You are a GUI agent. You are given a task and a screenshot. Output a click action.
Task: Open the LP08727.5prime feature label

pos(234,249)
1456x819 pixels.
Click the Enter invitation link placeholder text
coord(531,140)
...
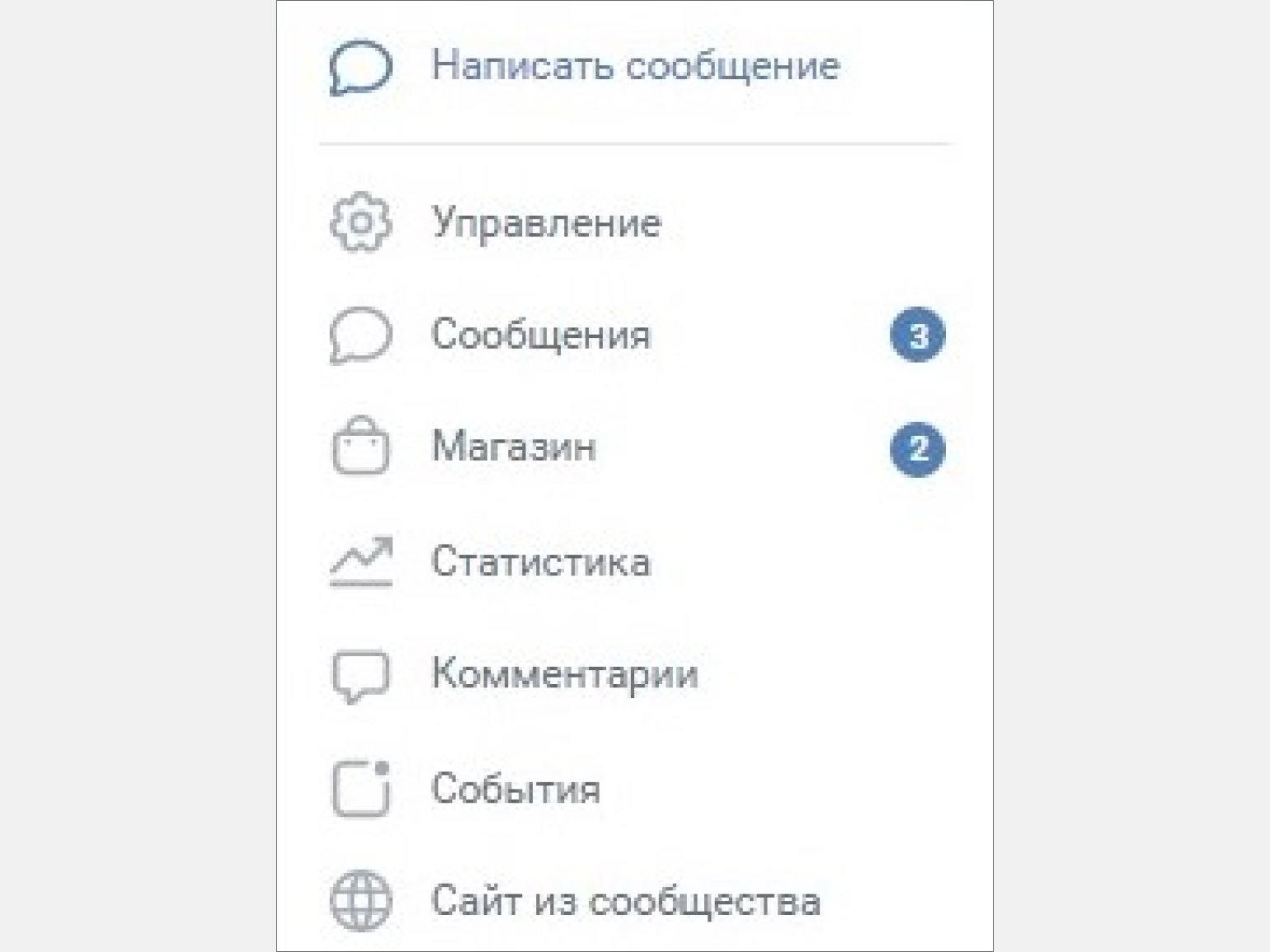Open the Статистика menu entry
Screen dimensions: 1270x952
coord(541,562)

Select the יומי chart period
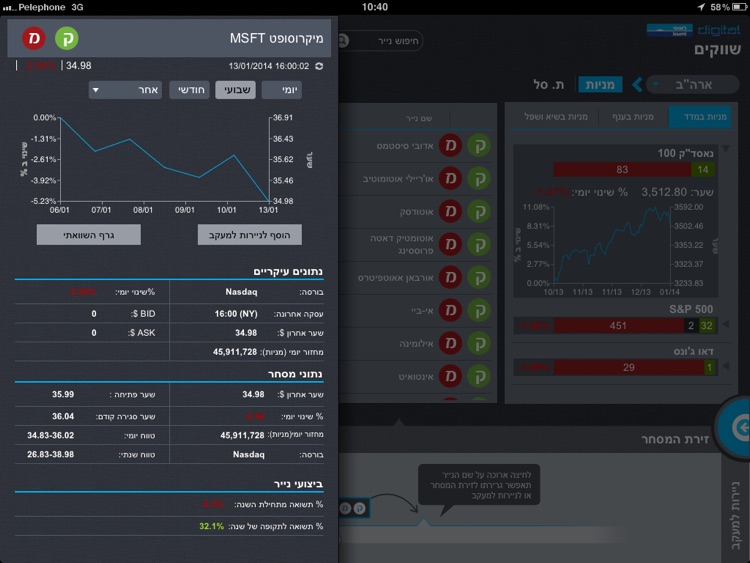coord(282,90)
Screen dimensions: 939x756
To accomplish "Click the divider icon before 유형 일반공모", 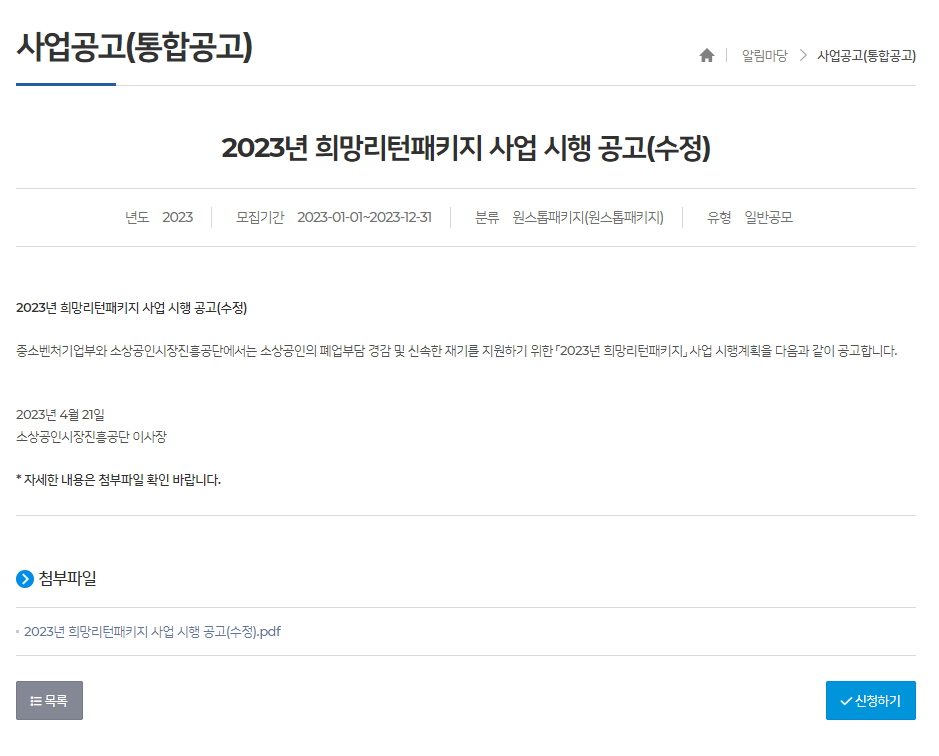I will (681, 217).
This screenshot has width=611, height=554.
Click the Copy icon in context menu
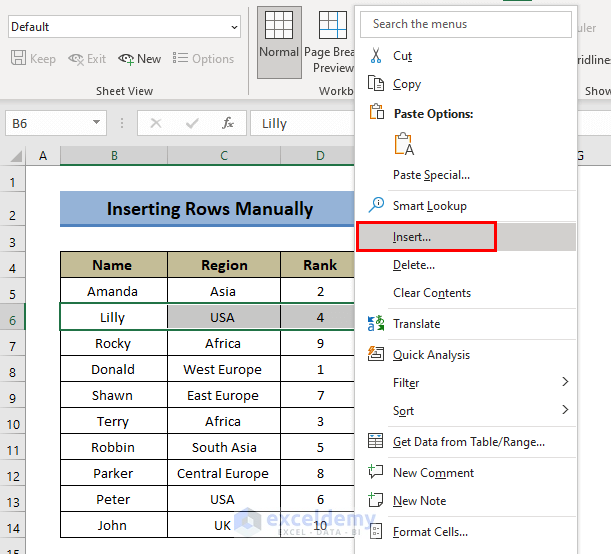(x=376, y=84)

> **About this exercise**:
Filter the listing above down to the lines that contain the word "screenshot".

> **Written solution**:
You are a GUI agent. You are given a task and a screenshot. Output a click action.
This screenshot has width=611, height=554.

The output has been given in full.